What this task involves: Everything from the line containing "Task: Click the 新增部署作業 dialog title" through the final line of the records must be transcribed verbatim; nothing else belongs in the result.
(Beginning of Data listing)
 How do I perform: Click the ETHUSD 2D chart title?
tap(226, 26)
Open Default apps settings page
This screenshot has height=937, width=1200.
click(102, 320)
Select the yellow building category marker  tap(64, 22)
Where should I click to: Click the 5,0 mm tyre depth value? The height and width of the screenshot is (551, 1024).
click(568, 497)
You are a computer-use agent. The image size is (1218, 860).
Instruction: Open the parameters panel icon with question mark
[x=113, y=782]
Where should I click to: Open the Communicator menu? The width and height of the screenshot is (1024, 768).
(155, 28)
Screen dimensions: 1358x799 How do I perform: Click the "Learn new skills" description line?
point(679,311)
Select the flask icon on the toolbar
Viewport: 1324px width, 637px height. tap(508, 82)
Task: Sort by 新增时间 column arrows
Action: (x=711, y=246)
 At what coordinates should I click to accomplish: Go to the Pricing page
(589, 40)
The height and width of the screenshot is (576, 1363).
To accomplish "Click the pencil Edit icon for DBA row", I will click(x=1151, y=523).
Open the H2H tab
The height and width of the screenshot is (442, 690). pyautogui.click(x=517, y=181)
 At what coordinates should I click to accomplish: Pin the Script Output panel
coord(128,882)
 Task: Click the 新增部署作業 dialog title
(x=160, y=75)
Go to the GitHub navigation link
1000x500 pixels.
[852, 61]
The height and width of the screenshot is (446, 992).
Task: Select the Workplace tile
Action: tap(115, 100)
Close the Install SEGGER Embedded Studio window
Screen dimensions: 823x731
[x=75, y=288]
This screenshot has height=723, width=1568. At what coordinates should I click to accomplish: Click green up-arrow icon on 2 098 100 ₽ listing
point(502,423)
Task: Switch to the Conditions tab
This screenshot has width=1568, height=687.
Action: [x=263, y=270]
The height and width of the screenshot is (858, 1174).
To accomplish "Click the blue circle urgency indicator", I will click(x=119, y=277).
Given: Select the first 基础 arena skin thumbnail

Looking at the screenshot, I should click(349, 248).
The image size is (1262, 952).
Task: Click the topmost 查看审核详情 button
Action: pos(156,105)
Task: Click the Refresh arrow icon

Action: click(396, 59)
(End of Data listing)
Answer box:
 Task: Click the 新增部署作業 dialog title
(x=160, y=75)
Go to the GitHub navigation link
1000x500 pixels.
[852, 61]
The height and width of the screenshot is (446, 992).
Task: Select the Workplace tile
Action: tap(115, 100)
Close the Install SEGGER Embedded Studio window
Screen dimensions: 823x731
[x=75, y=288]
This screenshot has height=723, width=1568. At what coordinates should I click to accomplish: Click green up-arrow icon on 2 098 100 ₽ listing
point(502,423)
Task: Switch to the Conditions tab
This screenshot has width=1568, height=687.
Action: [x=263, y=270]
The height and width of the screenshot is (858, 1174).
To accomplish "Click the blue circle urgency indicator", I will click(x=119, y=277).
Given: Select the first 基础 arena skin thumbnail

Looking at the screenshot, I should click(349, 248).
The image size is (1262, 952).
Task: Click the topmost 查看审核详情 button
Action: pos(156,105)
Task: Click the Refresh arrow icon

Action: click(396, 59)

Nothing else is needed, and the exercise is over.